For some reason a camera crew is again following Brent, who still desperately wants to be a rock star, and the results are a ‘documentary’ that Brent hopes might be something like Martin Scorsese’s Rolling Stones epic Shine A Light, but which is rather more a sort of ‘Where Are They Now?’ outing.
Or, actually, a ‘Where The Hell Have They Been – And Why Didn’t They Stay There?’ outing. Brent describes himself as star of the doco series The Office and starts to fill us in on what’s been happening: how he was made redundant at Wernham Hogg and now works as a travelling rep for a toiletries sales firm where his colleagues have, shall we say, mixed feelings about him, how he fancies himself a serious musician and how he still thinks he’s a master of un-PC humour. Immediately fans and non-fans should be uneasy because we’re seemingly meant to feel slightly sorry for Brent as he’s such a deluded fool.

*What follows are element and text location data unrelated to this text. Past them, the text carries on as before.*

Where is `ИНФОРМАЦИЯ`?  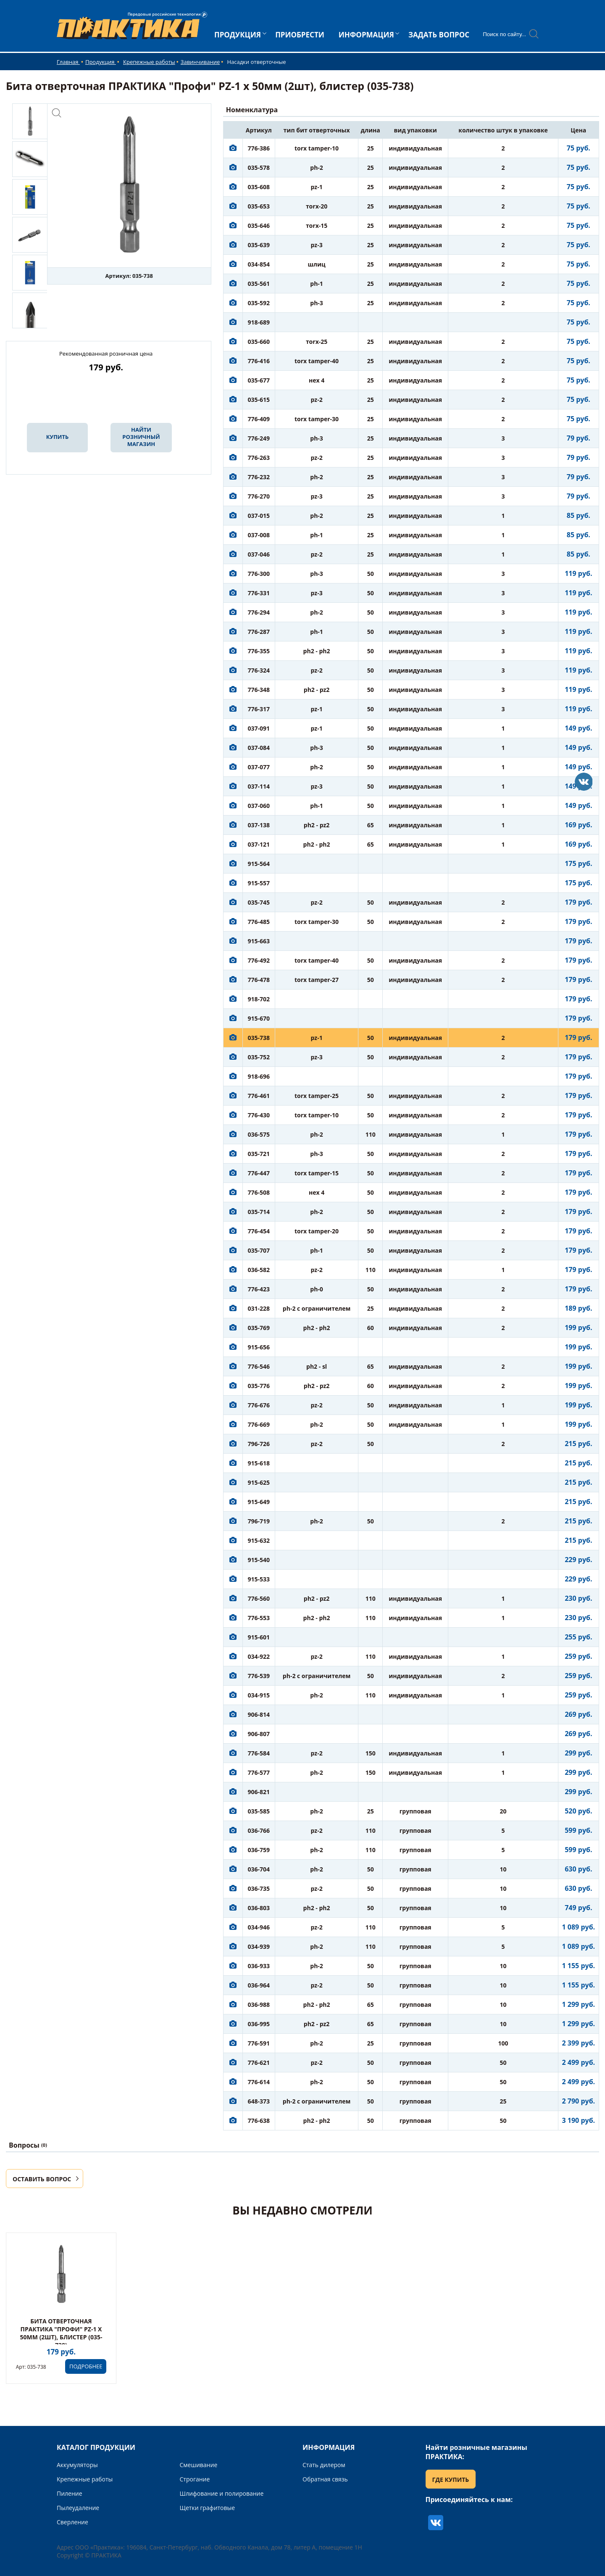
ИНФОРМАЦИЯ is located at coordinates (366, 35).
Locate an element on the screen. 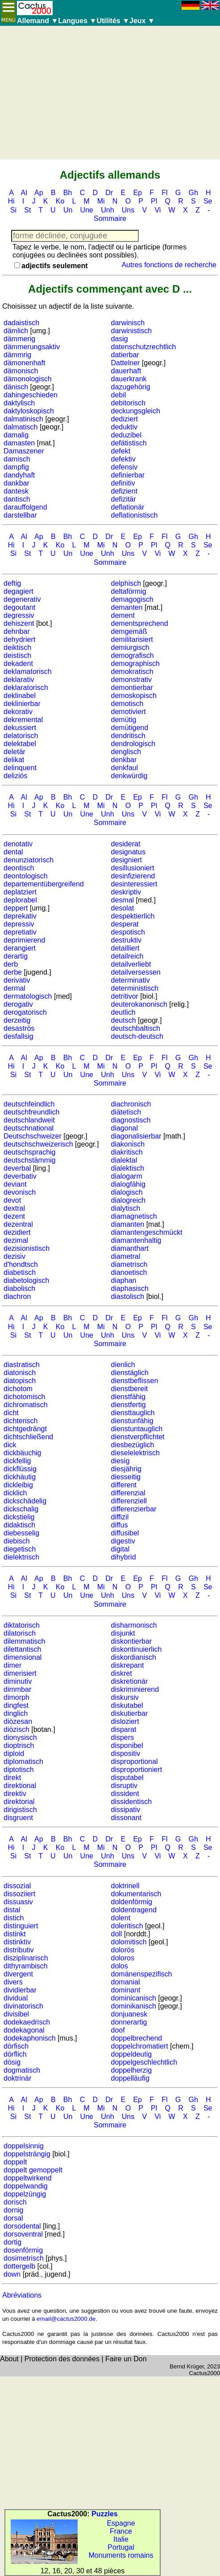 The image size is (220, 2576). dezentral is located at coordinates (18, 1224).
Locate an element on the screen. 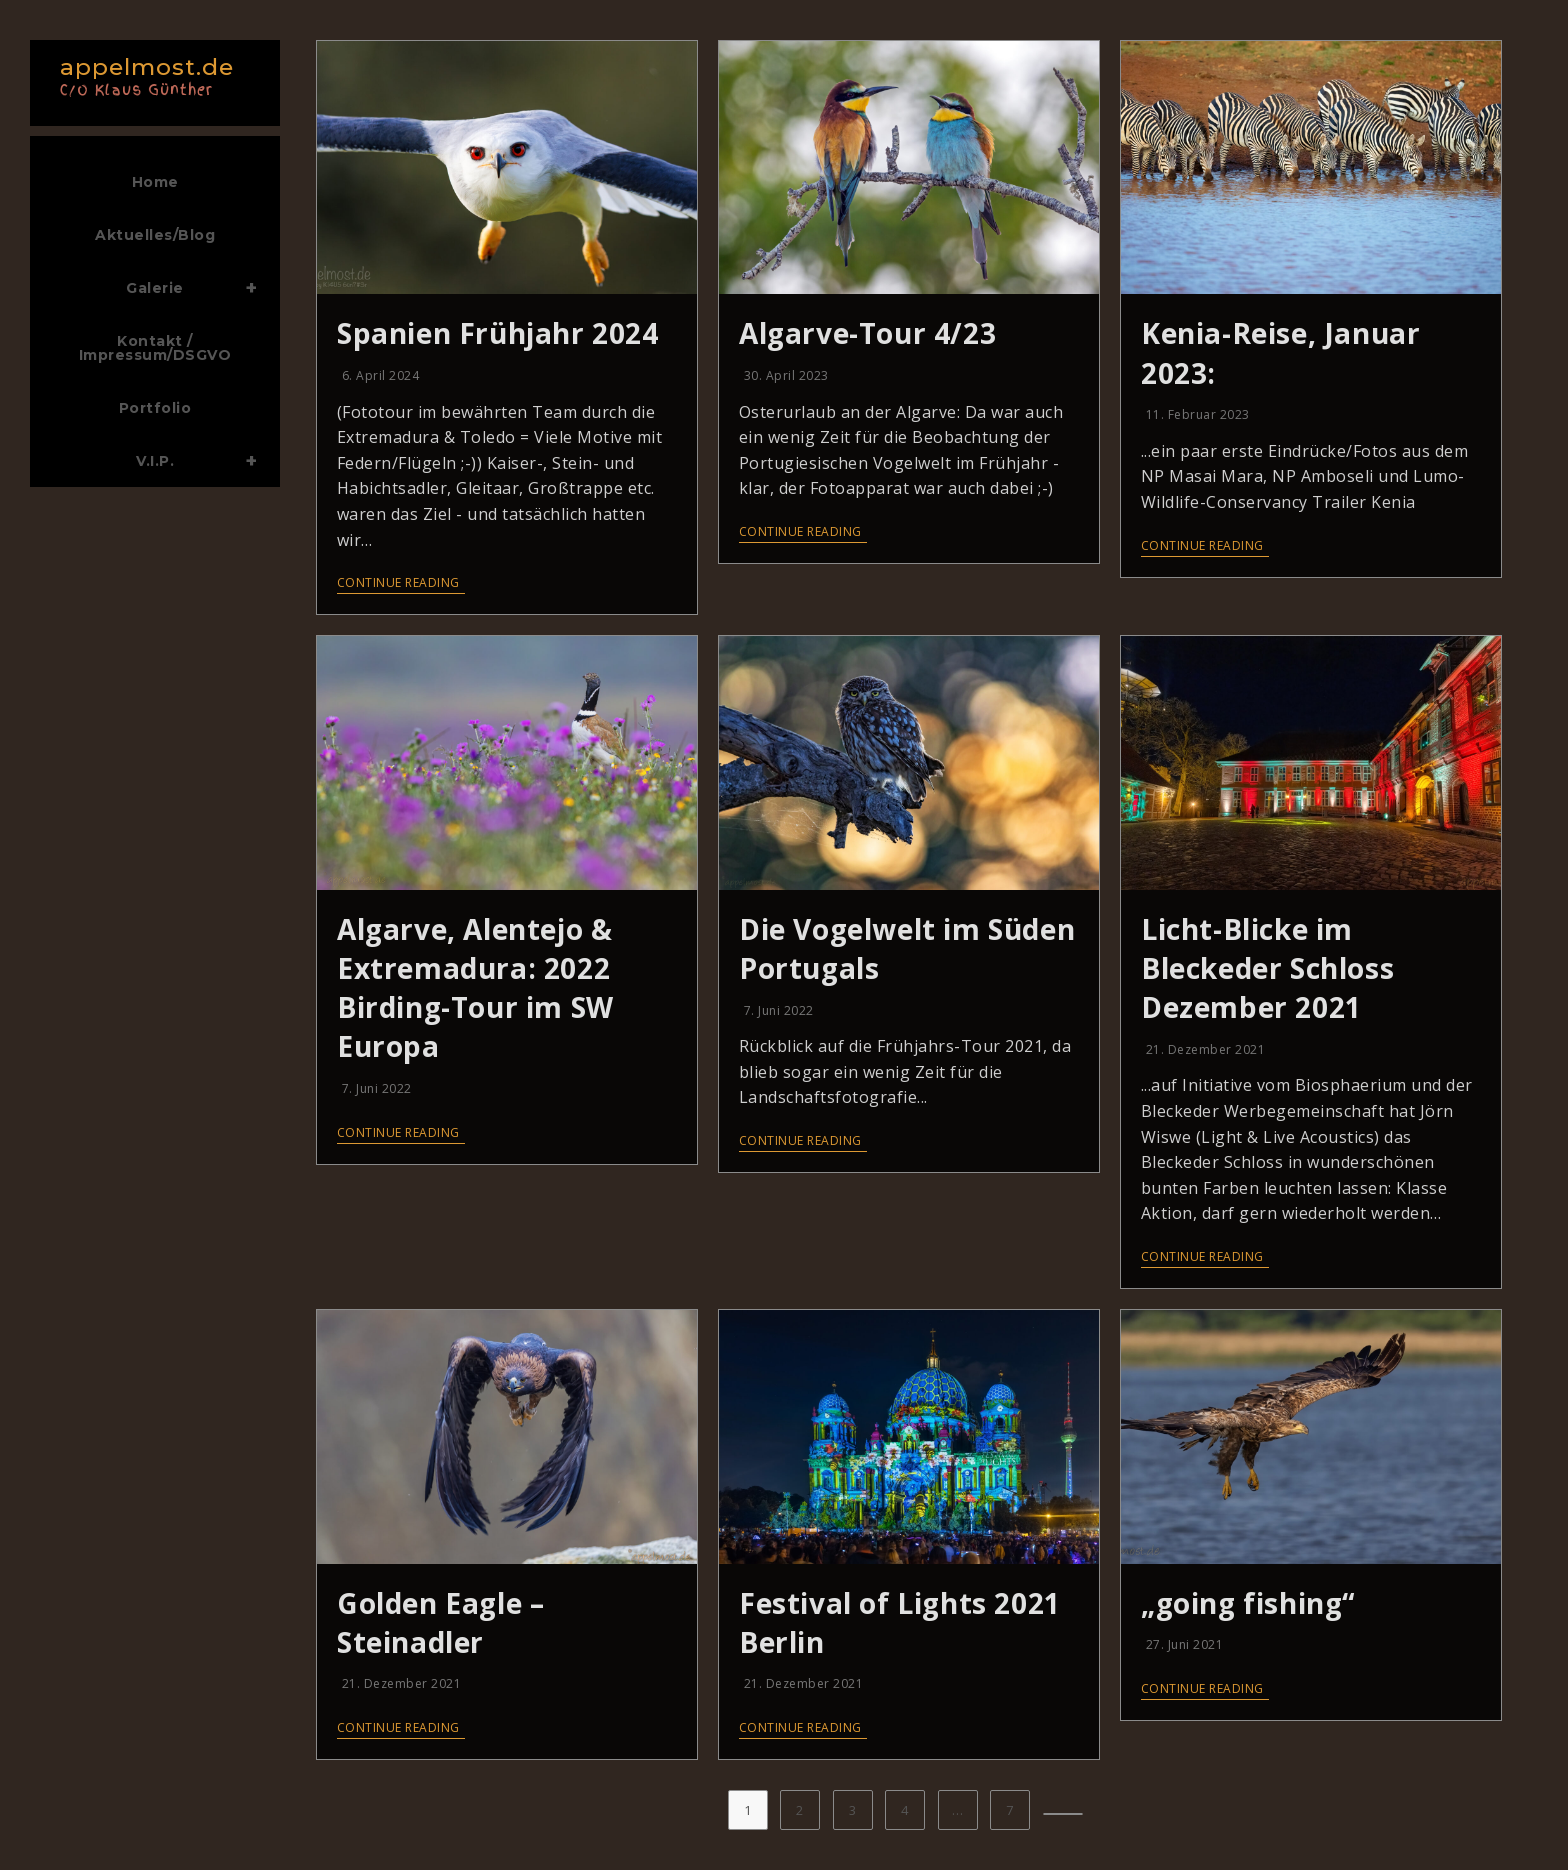 This screenshot has height=1870, width=1568. Golden Eagle – Steinadler is located at coordinates (440, 1622).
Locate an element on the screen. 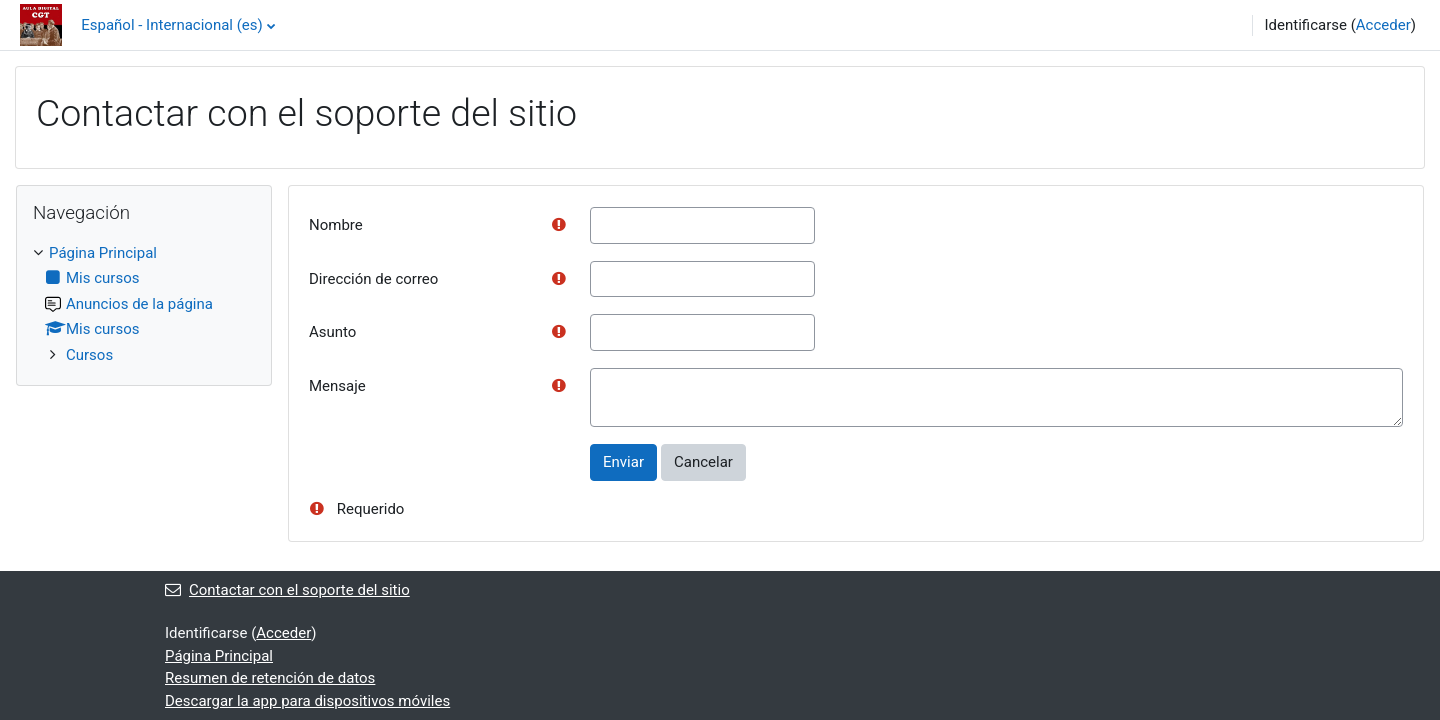  Dirección de correo is located at coordinates (373, 279).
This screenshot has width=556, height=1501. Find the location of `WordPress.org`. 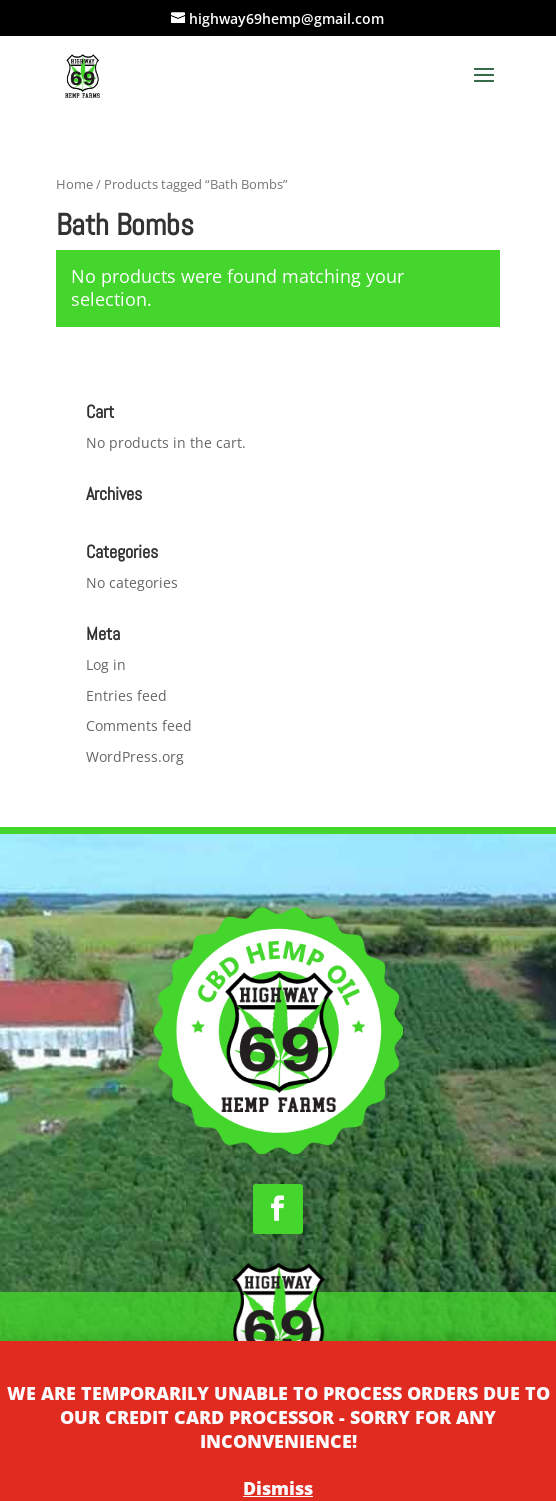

This creepy streak of sentimentality is possibly to do with the fact that Gervais wrote, directed and produced this one with no input from Office co-creator Stephen Merchant. Has there been a falling-out between the two? Insert awkward David Brent giggle here. Anyway, Brent teams up with his rapper mate Dom Johnson (Ben Bailey Smith a.k.a. Doc Brown), who he’s probably friends with solely because Johnson is, as Brent keeps explaining, ‘mixed race’, then unites a band of unwilling musos to commence an ill-advised and awfully expensive tour mostly in and around Reading.
From there the ‘best’ of the Gervais-penned songs truly start (Ooh La La, Native American, Please Don’t Make Fun Of The Disableds [sic] and the familiar Equality Street). They’re really just bland and not terrible enough to be amusing. Or amusing enough to be amusing, come to that. But wait: there’s life in the old boy yet, as Gervais has promised to release a whole album of Brent-ish ditties, and why wouldn’t Ricky stop there?
Why not a bigscreen sequel called David Brent: The Slough Waltz? Why not another series of the English The Office, subtitled Who The Hell Is Stephen Merchant? Why not David Brent coffee mugs, T-shirts, caps, sleepwear, guitars, guitars, macaroons and training bras? The possibilities are excruciatingly endless.
David Brent: Life on the Road is in cinemas now. Rated MA.